> _Task inputs_
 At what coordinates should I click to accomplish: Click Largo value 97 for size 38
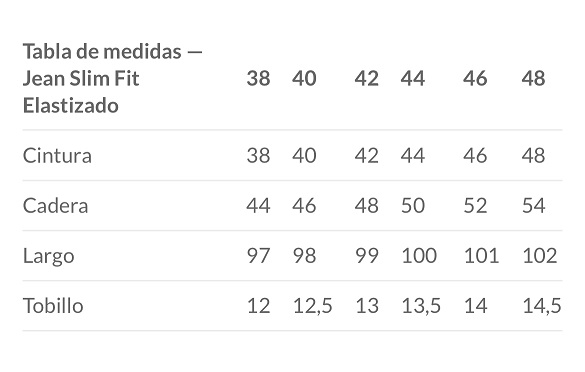click(258, 256)
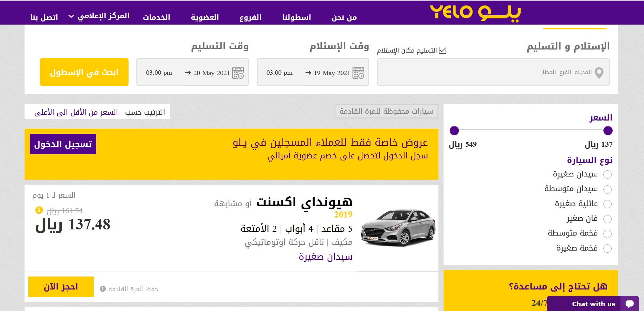The width and height of the screenshot is (644, 311).
Task: Click the right price slider handle
Action: pyautogui.click(x=608, y=131)
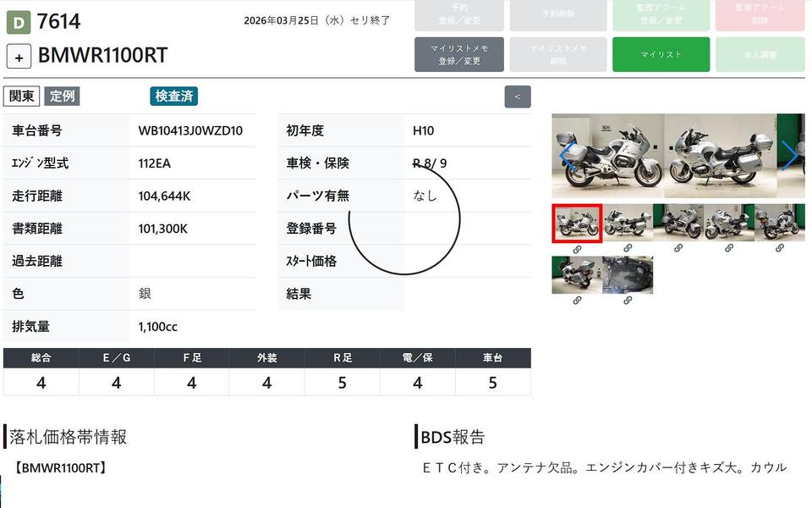Select the red-bordered first thumbnail image

(577, 223)
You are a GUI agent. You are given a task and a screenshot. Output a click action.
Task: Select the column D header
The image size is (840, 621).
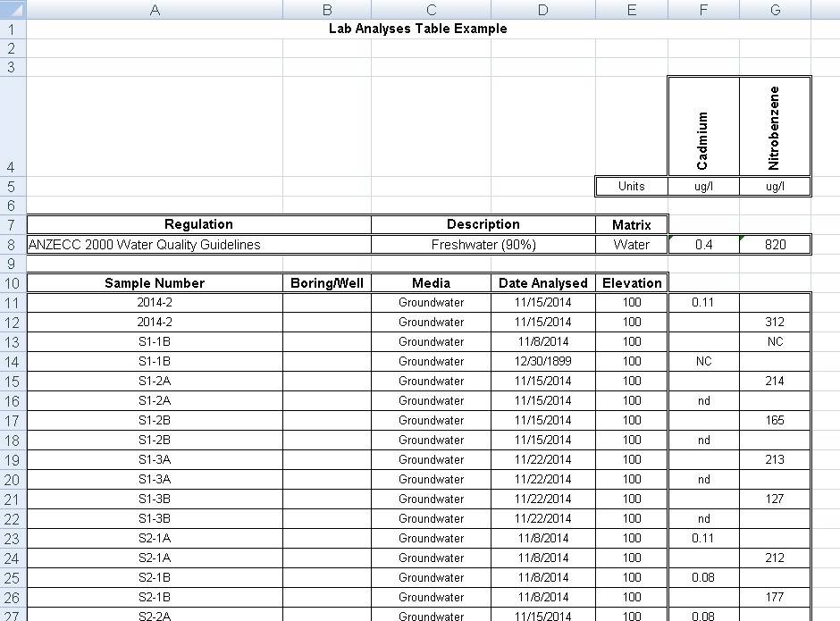pos(543,9)
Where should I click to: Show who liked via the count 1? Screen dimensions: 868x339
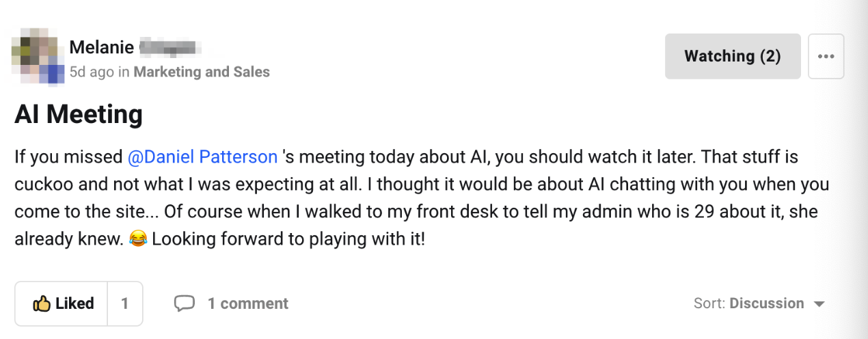[124, 303]
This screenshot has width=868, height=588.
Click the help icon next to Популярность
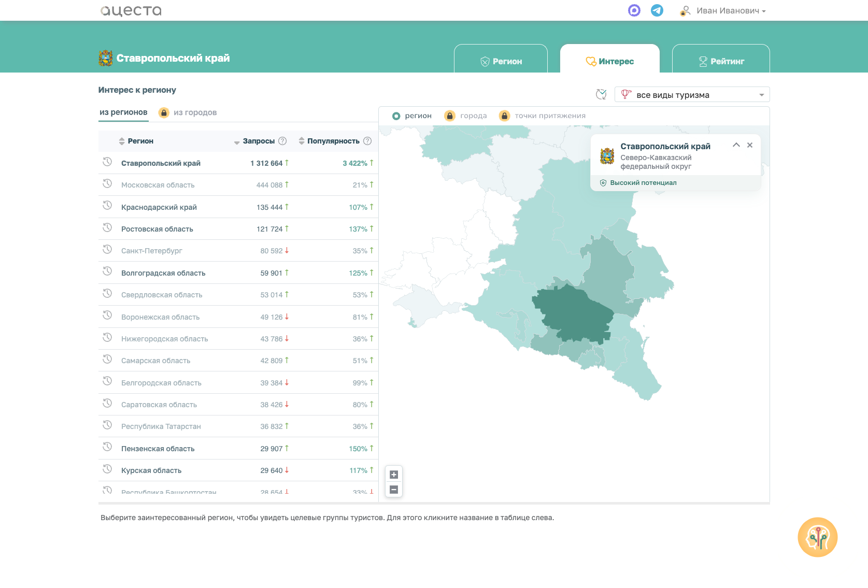367,141
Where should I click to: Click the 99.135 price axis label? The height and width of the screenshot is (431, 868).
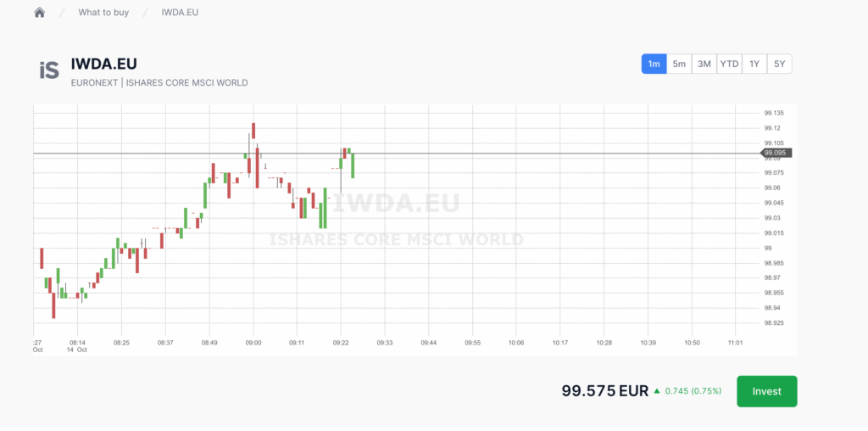(x=774, y=113)
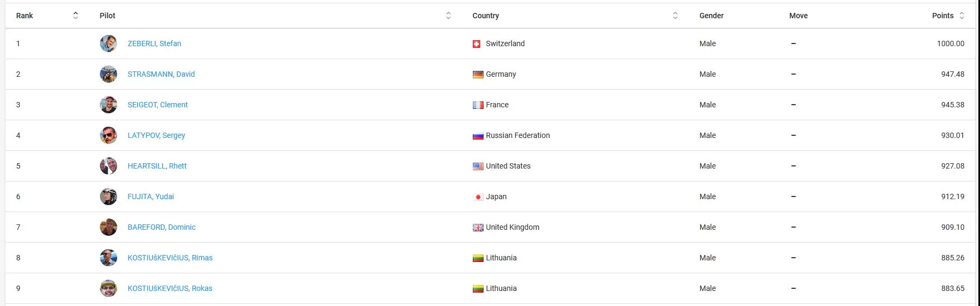Open SEIGEOT, Clement pilot link

[x=157, y=105]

> _Exercise prompt_
Restate, exactly as they appear, the line with "Where should I click to: Click" and all the lines after it up to the end of the data above; images do not belong in the copy.

> _Response area_
Where should I click to: Click the 99.135 price axis label? The height and width of the screenshot is (431, 868).
(x=774, y=113)
Open SEIGEOT, Clement pilot link

[x=157, y=105]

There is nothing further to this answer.